Qigong Fever: Body, Science, and Utopia in China
- Author: David A. Palmer
- Publisher: Hurst
- Publication date: 2007
- Pages: 356
- ISBN: 9781850658412

= Qigong Fever: Body, Science, and Utopia in China =

2007 book by David A. Palmer

Qigong Fever: Body, Science, and Utopia in China is a 2007 book by David A. Palmer, published by Columbia University Press. It is about the "Qigong fever" in the late 20th century in China.

Patricia M. Thornton of the University of Oxford described it as "the first serious English-language history" of that topic.

==Background==
David Palmer studied at the Ecole des Hautes Etudes en Sciences Sociales and published a French language thesis, Fièvre du qigong, in 2005. He adapted it into this book, which was published in English. Georges Favraud described the final book as "condensed" in the American style relative to the thesis but that Palmer "steps back to clarify and extend his earlier arguments."

==Contents==
Benjamin Penny wrote that the book is "Broadly chronological in structure".
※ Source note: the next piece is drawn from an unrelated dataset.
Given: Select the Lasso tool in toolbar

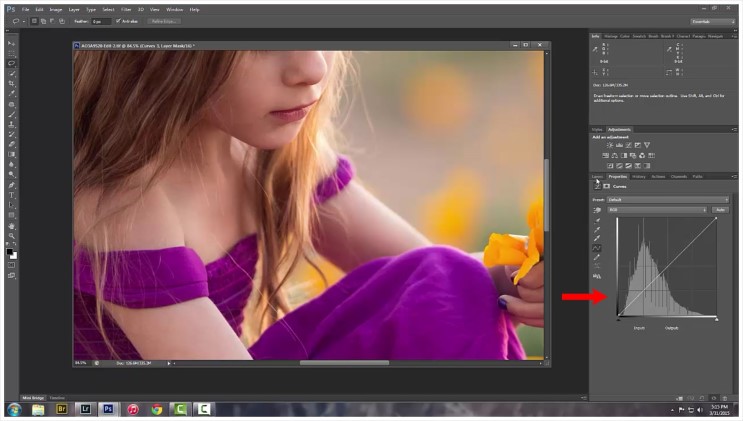Looking at the screenshot, I should [x=12, y=64].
The first chapter shows the rise of qigong in China in the period 1949–1964. The second describes how Qigong regained prominence after 1978. The role of "grandmasters" in the qigong movement is chronicled in the third chapter. The political role in "qigong fever" is covered in those second and third chapters. The fourth chapter shows the technological dimension of "qigong fever".
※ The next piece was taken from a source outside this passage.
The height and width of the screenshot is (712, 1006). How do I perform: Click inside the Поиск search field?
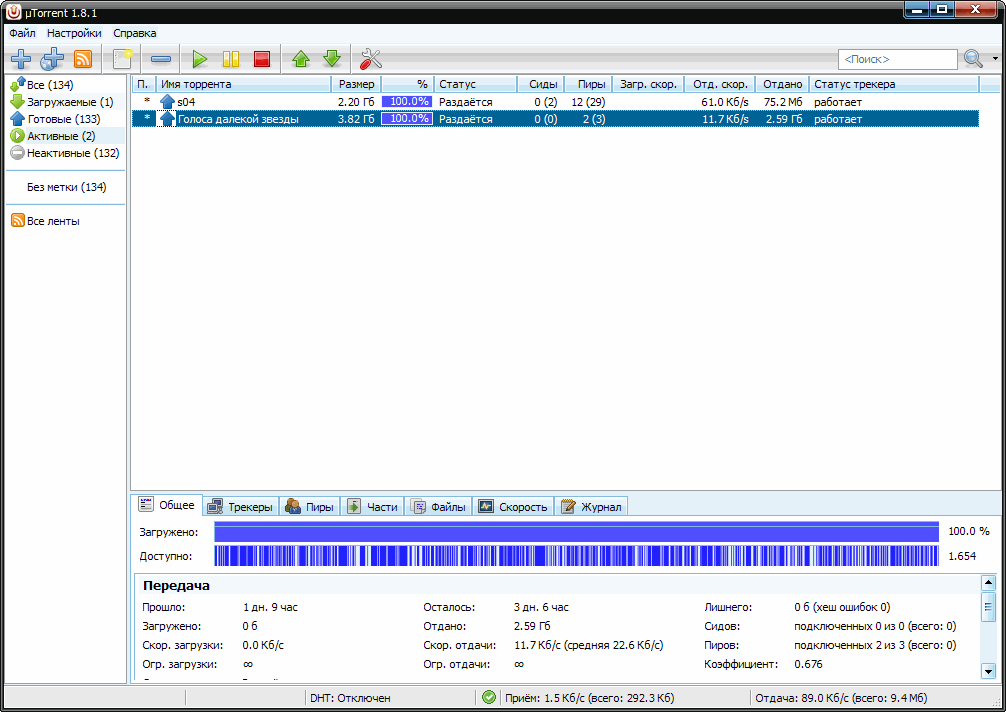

The fifth describes how qigong, during the "qigong fever" period, incorporated elements of Chinese culture. The fifth chapter includes information on Yan Xin, Zhang Hongbao, and Zhang Xianyu. Chee-Han Lim of the Australian National University states that the chapter had a "broad picture of the qigong movement" but that "Unfortunately[...]Palmer does not really manage to capture the "feverishness"" as he did not have enough room in the book.

The sixth describes how the qigong movement responded to people criticizing it, and how the Chinese central government made efforts to manage the qigong movements. The Zhong Gong and Zangmi Gong, along with commercialization and the structures of qigong groups in general, are described in the seventh. Falun Gong is described in the eight and ninth. The tenth contextualizes modern gigong with the history of belief in China. The tenth includes some hypotheses.

==Reception==
Lim wrote that the book "is an excellent addition" to its field, and he added that chapters 1 and 2 "are a must-read" for people learning about qigong for the first time.

Favraud praised the book for "original and profound insights".

Thornton described it as an "excellent volume".

Penny wrote that "Qigong Fever should be required reading for students of China’s modern cultural scene" because the work reveals the genesis of the Falun Gong.